I am looking for a way to remove the content from one .txt
file based on the other.
For example, I have a file.txt
with 2000 character that are random and not sorted. I have another file importantfile.txt
with 2016 characters that have the same characters that file.txt
has as well as 16 other characters randomly placed in.

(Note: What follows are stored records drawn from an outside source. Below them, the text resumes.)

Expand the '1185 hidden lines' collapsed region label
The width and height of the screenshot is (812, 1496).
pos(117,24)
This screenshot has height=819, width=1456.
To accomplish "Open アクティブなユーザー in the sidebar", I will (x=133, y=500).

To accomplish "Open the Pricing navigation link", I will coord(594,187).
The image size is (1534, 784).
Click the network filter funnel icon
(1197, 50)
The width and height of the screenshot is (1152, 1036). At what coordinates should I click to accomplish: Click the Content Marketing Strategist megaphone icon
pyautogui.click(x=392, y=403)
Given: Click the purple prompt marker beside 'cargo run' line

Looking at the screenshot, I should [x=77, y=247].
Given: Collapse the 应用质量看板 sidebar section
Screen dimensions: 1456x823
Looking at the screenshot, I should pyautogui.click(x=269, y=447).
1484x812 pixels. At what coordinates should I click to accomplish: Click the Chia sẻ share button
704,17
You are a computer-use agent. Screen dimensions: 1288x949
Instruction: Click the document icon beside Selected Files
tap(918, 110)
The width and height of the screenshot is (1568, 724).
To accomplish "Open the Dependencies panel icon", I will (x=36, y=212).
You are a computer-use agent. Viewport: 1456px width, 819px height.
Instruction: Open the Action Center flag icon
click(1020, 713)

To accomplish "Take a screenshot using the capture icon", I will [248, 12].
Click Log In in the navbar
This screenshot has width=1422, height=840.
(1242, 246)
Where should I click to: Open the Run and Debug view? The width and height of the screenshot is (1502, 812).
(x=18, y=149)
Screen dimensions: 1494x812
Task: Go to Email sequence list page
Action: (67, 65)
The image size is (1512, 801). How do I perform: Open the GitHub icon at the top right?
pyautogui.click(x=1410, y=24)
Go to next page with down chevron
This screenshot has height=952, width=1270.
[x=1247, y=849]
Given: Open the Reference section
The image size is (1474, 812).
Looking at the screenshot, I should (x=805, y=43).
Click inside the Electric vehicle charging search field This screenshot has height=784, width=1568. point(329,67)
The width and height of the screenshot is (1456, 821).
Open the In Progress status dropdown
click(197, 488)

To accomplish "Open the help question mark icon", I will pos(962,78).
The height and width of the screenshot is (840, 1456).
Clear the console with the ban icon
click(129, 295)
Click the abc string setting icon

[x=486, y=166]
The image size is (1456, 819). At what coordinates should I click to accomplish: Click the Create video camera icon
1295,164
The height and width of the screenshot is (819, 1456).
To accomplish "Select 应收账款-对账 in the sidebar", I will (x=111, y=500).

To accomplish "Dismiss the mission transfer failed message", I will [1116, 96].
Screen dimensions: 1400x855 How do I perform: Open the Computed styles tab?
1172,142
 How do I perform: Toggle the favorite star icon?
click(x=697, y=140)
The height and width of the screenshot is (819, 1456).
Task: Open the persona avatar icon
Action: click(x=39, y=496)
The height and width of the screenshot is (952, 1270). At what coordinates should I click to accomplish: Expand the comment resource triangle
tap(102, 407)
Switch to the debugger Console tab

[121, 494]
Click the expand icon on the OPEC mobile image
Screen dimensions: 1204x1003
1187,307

Is there any way to remove the characters in file.txt
from importantfile.txt
to find the 16 character string.
Some errors I found that in the diff command is that It would print the whole string because It was considered one word diff file.txt importantfile.txt
would return w881lYoi8042aKGfwj7EjenViinsmbmnWIHJMZ2T9L40KiLr4x485TM3gKmc1Ig8n6VVW82iqjxypCp19sXIMisX4HIkp54lVohqKSuLjjuns91GiEwtTsvN0zhn6c9GZC2GqUKLsy9v1SvSKvdSPBmIJtNoSwr65BBGqLQ1LdHg93kfZoCq5NPxkaYjIyppzYaczGlwZBrsKyjbTEI5B1aWuw6g9xBZ1viussKRP5C5Pq5yO14P8xBDHGugo93mwf7rsjNehNuxDSAt
shortened for obvious reasons, but the start of both strings would be w881l.....
I also tried java script, using the importantfile.replace("file","");
code but it returns the whole string as well. Anything helps, thanks
Advertisement
Answer
If I’m understanding correctry, how about:
awk ' NR==FNR{str1 = $0; next} {str2 = $0} END { for (i = j = 1; j <= length(str2); ) { if (substr(str1, i, 1) == substr(str2, j, 1)) { incr = 1 } else { incr = 0 printf "%s", substr(str2, j, 1) } i+=incr; j++ } print "" }' file.txt importantfile.txt
Output:
d5